A maioria dos crimes cometidos contra jornalistas não tem como alvos correspondente de guerra, mas sim profissionais da imprensa em atuação nos seus próprios países, em tempos de paz, e cobrindo histórias locais.
Essa foi uma das conclusões do Fórum Interagencial do Programa Internacional para o Desenvolvimento da Comunicação (PIDC), que, na última semana, finalizou um esboço do Plano de Ação para combater a impunidade a esses crimes.
Mais de 500 profissionais de mídia foram mortos no exercício das suas funções durante a última década, de acordo com a Organização das Nações Unidas para a Educação, a Ciência e a Cultura (UNESCO), que sediou o fórum em Paris.
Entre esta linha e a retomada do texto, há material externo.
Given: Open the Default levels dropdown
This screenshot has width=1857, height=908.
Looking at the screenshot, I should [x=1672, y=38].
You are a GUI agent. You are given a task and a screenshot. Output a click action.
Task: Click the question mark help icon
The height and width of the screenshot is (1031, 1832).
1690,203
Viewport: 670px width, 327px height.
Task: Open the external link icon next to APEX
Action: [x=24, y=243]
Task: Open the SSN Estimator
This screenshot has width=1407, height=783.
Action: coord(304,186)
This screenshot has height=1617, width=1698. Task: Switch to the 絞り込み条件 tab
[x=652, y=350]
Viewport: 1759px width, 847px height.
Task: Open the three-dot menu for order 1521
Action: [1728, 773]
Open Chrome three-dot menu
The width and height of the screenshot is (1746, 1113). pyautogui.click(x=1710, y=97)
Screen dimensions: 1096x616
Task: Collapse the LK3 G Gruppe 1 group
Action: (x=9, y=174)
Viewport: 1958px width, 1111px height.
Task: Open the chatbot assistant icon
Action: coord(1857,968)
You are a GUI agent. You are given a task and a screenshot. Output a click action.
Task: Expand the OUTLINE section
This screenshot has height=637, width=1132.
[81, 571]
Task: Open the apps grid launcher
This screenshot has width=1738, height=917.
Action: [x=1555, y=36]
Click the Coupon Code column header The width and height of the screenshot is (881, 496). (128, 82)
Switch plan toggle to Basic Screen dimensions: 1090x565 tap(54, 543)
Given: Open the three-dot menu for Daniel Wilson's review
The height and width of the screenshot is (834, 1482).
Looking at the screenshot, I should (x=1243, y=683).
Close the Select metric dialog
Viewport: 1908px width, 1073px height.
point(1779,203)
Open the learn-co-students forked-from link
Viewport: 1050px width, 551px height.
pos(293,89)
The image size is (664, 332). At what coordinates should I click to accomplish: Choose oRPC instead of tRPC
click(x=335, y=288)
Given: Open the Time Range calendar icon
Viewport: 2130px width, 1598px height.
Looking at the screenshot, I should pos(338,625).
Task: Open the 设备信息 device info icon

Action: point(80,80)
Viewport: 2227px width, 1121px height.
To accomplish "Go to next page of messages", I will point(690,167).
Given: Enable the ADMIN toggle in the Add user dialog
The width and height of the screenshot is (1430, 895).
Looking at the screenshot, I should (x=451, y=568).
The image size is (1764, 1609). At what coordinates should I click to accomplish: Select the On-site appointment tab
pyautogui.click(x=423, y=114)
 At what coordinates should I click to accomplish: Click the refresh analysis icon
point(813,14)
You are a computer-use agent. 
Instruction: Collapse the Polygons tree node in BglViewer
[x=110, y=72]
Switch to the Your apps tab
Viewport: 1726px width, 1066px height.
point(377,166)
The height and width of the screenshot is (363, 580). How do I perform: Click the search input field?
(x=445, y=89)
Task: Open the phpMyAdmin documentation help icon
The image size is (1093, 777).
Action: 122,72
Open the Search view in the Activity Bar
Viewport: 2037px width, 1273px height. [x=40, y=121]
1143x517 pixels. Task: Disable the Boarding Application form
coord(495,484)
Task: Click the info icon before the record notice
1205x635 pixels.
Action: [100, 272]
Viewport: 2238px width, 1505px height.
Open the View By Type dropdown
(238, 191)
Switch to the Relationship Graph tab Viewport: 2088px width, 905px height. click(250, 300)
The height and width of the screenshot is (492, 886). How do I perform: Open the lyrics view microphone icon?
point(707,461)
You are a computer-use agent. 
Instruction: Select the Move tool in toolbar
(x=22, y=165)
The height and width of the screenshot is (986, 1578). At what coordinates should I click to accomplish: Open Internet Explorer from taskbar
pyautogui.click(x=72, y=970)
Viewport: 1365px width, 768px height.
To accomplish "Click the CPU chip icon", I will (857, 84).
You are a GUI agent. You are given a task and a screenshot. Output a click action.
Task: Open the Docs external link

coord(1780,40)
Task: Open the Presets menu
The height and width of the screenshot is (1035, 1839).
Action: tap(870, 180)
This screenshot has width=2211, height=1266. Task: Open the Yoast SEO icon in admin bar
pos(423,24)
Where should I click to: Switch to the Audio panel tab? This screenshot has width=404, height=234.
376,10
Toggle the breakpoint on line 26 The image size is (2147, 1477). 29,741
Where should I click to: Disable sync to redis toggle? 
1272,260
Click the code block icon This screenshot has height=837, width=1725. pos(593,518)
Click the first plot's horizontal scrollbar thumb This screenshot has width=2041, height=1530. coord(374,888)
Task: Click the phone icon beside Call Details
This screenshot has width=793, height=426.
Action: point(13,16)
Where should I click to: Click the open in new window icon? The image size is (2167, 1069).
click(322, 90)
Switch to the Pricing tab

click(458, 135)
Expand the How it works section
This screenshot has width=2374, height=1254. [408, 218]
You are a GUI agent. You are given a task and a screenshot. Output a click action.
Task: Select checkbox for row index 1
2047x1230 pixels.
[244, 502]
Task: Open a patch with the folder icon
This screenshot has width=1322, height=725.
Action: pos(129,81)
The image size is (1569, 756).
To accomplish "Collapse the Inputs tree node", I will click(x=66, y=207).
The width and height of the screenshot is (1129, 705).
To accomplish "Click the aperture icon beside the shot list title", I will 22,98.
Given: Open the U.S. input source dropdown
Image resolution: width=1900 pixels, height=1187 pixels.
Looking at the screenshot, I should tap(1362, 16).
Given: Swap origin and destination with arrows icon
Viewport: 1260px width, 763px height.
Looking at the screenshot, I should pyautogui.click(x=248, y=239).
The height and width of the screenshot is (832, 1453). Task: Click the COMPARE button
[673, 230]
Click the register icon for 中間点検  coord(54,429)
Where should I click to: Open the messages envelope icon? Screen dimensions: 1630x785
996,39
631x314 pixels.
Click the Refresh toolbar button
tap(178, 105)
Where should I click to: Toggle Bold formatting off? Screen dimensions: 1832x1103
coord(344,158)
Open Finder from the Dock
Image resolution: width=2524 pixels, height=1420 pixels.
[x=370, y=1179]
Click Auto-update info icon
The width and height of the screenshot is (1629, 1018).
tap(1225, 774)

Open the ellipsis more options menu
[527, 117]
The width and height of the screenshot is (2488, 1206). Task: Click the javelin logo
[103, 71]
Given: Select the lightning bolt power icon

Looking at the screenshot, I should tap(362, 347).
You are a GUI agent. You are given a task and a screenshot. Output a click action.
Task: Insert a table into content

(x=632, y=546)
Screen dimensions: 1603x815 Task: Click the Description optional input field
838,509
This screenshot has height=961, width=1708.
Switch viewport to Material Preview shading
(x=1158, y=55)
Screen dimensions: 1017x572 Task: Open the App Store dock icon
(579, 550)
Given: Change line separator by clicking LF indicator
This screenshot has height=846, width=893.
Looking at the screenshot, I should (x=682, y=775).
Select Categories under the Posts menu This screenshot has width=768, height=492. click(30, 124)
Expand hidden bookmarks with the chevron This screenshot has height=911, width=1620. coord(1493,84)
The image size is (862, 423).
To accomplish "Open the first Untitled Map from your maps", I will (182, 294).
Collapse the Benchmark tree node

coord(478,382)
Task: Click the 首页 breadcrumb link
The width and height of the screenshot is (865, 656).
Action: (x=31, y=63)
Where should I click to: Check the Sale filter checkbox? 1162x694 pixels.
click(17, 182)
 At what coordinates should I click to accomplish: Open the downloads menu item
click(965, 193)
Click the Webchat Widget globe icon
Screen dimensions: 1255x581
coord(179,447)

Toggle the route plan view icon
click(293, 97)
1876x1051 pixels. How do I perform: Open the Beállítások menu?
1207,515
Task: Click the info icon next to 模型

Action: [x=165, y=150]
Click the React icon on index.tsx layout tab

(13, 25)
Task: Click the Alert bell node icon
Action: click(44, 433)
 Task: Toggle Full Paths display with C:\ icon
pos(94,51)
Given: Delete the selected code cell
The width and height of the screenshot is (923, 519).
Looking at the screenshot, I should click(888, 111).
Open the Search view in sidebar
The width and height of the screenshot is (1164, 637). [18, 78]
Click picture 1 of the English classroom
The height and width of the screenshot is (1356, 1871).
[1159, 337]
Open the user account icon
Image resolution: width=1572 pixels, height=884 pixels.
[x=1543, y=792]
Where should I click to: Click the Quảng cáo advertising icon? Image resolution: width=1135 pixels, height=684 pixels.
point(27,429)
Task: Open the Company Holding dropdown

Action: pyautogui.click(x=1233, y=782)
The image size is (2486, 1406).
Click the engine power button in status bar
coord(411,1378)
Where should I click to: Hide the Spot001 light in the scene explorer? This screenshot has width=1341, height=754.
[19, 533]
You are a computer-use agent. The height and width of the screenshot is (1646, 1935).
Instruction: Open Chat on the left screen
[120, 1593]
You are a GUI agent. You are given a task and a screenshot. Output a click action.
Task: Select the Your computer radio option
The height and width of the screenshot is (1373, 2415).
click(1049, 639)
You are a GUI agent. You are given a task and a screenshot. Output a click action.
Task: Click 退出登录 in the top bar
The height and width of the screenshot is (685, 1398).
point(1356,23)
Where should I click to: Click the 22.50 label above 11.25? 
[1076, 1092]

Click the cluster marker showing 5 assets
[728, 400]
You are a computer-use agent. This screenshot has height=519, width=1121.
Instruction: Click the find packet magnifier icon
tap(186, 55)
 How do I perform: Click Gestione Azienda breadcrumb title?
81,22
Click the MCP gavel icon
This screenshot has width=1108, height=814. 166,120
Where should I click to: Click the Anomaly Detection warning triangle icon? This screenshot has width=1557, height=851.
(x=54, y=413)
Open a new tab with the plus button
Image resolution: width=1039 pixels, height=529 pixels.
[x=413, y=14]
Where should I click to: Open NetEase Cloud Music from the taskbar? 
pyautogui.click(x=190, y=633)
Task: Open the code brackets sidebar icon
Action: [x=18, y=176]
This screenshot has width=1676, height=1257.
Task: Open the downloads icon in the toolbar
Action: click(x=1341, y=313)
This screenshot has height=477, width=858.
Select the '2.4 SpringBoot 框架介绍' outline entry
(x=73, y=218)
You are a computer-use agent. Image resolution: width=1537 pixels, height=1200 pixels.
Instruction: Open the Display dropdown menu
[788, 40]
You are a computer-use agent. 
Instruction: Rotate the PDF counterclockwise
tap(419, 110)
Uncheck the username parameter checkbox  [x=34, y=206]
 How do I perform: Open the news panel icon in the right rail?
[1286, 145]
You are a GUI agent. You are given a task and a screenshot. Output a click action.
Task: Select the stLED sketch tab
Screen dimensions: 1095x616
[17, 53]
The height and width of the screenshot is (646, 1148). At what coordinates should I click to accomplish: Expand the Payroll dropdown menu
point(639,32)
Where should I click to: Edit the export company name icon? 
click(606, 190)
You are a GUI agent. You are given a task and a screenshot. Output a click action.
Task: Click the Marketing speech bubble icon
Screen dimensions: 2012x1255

O projeto prevê a extensão do trabalho já realizado pela UNESCO, no sentido de evitar crimes contra os trabalhadores de mídia, incluindo assistência aos países para que desenvolvam uma legislação e mecanismos favoráveis à liberdade de expressão e informação. Campanhas de sensibilização também serão realizadas com os Estados-Membros, envolvendo a sociedade civil e órgãos preocupados com a democracia.
O projeto do Plano será apresentado ao Programa Internacional da UNESCO para o Desenvolvimento da Comunicação (IPDC) em março 2012.